In any codebase using Spring, Guice, CDI, or Dagger, you should default to DI instead of hand-written Singletons for application-layer singletons:

// PREFERRED over GoF Singleton in Spring applications

// Spring manages exactly one instance of ConnectionService per ApplicationContext.
// The class has no static state, no getInstance(), and is trivially testable.
@Service  // @Scope("singleton") is the default
public class ConnectionService {

    private final DataSource dataSource;

    // Spring injects the DataSource — no Singleton.getInstance() anywhere
    public ConnectionService(DataSource dataSource) {
        this.dataSource = dataSource;
    }

    public Connection getConnection() throws SQLException {
        return dataSource.getConnection();
    }
}

// Test — supply a mock DataSource, no global state to reset
class ConnectionServiceTest {

    @Test
    void shouldReturnConnectionFromDataSource() throws SQLException {
        DataSource mockDataSource = mock(DataSource.class);
        Connection mockConnection = mock(Connection.class);
        when(mockDataSource.getConnection()).thenReturn(mockConnection);

        ConnectionService service = new ConnectionService(mockDataSource);
        Connection conn = service.getConnection();

        assertSame(mockConnection, conn);
        // No static state, no reset hooks, no test ordering dependencies
    }
}

Reserve hand-written Singleton for components that must exist before the DI container starts (e.g., the logging framework used during container initialization) or for code outside of a DI-managed context entirely (e.g., a library distributed to other teams with no framework dependency).

When to Use

• The resource is genuinely expensive to create (database connection pool, thread pool, cryptographic key material) and exactly one instance is correct by design.
• The component is used across the entire application and a DI framework is not managing it.
• The component is stateless after initialization (or has carefully synchronized mutable state).

When Not to Use

• In application service code managed by a DI framework.

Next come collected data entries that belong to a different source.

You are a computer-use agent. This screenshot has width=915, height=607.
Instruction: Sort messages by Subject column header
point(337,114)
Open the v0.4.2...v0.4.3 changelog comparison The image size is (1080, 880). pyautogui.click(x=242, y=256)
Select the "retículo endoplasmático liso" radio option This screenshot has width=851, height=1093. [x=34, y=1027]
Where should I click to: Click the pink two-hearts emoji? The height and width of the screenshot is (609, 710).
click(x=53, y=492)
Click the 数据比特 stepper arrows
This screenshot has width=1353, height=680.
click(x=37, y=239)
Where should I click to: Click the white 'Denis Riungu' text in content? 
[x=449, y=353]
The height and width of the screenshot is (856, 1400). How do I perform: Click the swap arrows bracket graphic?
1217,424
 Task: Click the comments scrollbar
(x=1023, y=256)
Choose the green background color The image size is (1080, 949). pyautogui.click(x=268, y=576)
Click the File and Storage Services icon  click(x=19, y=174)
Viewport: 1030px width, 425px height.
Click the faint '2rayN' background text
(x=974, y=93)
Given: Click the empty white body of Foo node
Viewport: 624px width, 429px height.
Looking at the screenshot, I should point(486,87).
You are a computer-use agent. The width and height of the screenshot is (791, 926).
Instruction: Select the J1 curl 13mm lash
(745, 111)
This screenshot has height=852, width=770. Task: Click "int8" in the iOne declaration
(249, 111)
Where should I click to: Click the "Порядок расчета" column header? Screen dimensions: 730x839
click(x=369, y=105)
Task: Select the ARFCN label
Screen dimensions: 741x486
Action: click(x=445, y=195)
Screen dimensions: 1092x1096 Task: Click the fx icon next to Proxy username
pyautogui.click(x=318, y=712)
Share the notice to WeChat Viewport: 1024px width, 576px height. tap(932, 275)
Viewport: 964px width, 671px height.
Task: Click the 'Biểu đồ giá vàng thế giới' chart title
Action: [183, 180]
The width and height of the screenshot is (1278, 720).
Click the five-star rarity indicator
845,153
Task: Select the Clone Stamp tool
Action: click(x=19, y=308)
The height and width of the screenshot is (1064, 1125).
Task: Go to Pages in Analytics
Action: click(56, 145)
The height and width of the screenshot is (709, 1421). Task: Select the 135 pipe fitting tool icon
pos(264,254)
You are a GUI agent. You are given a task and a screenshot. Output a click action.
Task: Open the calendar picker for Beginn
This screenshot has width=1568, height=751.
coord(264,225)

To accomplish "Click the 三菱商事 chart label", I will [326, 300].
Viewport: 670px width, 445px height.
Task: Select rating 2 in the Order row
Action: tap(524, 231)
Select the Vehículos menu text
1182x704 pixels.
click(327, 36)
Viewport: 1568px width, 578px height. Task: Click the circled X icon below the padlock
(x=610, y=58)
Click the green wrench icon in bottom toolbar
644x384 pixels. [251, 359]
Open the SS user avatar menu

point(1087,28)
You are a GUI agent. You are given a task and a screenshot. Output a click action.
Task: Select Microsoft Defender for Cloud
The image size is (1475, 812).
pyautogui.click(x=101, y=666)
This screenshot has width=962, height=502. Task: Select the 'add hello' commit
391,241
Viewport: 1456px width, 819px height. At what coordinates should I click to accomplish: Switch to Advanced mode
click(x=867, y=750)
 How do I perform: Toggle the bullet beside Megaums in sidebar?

Use the container's singleton scope instead.
• To avoid passing a dependency through constructors. That coupling is a feature, not a problem — it makes dependencies visible and testable.
• When the "single instance" constraint is not a real domain requirement, only a convenience.

Consequences

Benefits

Benefit	Explanation
Controlled access to a shared resource	One location creates and manages the instance; all callers share the same, correctly configured object.
Lazy initialization	Holder idiom creates the instance only on first use, deferring startup cost until needed.
Reduced memory and connection overhead	Expensive resources (connection pools, SDK clients) are created once and reused.

Trade-offs

Trade-off	Explanation
Global state	All callers share the same instance; bugs in one caller can corrupt state for all others.
Tight coupling	Callers that reach Singleton.getInstance() directly cannot receive a different implementation in tests without reflection tricks.
Testability	Static access bypasses DI, making substitution hard. The resettable-instance mitigation is a workaround, not a solution.
Parallelism hazard	Stateful Singletons require careful synchronization; easy to get wrong under concurrent access.

Related Concepts

• Factory Method: A factory method that caches and reuses a previously constructed instance implements both Factory Method and Singleton. Logger.getLogger(name) in java.util.logging is an example.
• Builder: AWS SDK client builders produce objects that are commonly held as Singletons for the lifetime of the application (e.g., S3Client built once at startup and never rebuilt).
• Dependency Inversion Principle: Injecting dependencies through constructors eliminates the need for Singleton in most application code and makes the dependency explicit and substitutable.
• Clean Architecture: In Clean Architecture, the composition root (outermost layer) is the appropriate place for Singleton infrastructure objects. Inner layers (use cases, entities) must never call Singleton.getInstance() directly.
• Single Responsibility Principle: Singleton violates SRP when the class combines "enforce one instance" with application logic. Prefer keeping the pattern's enforcement in a minimal wrapper class and delegating all application logic to a plain collaborator.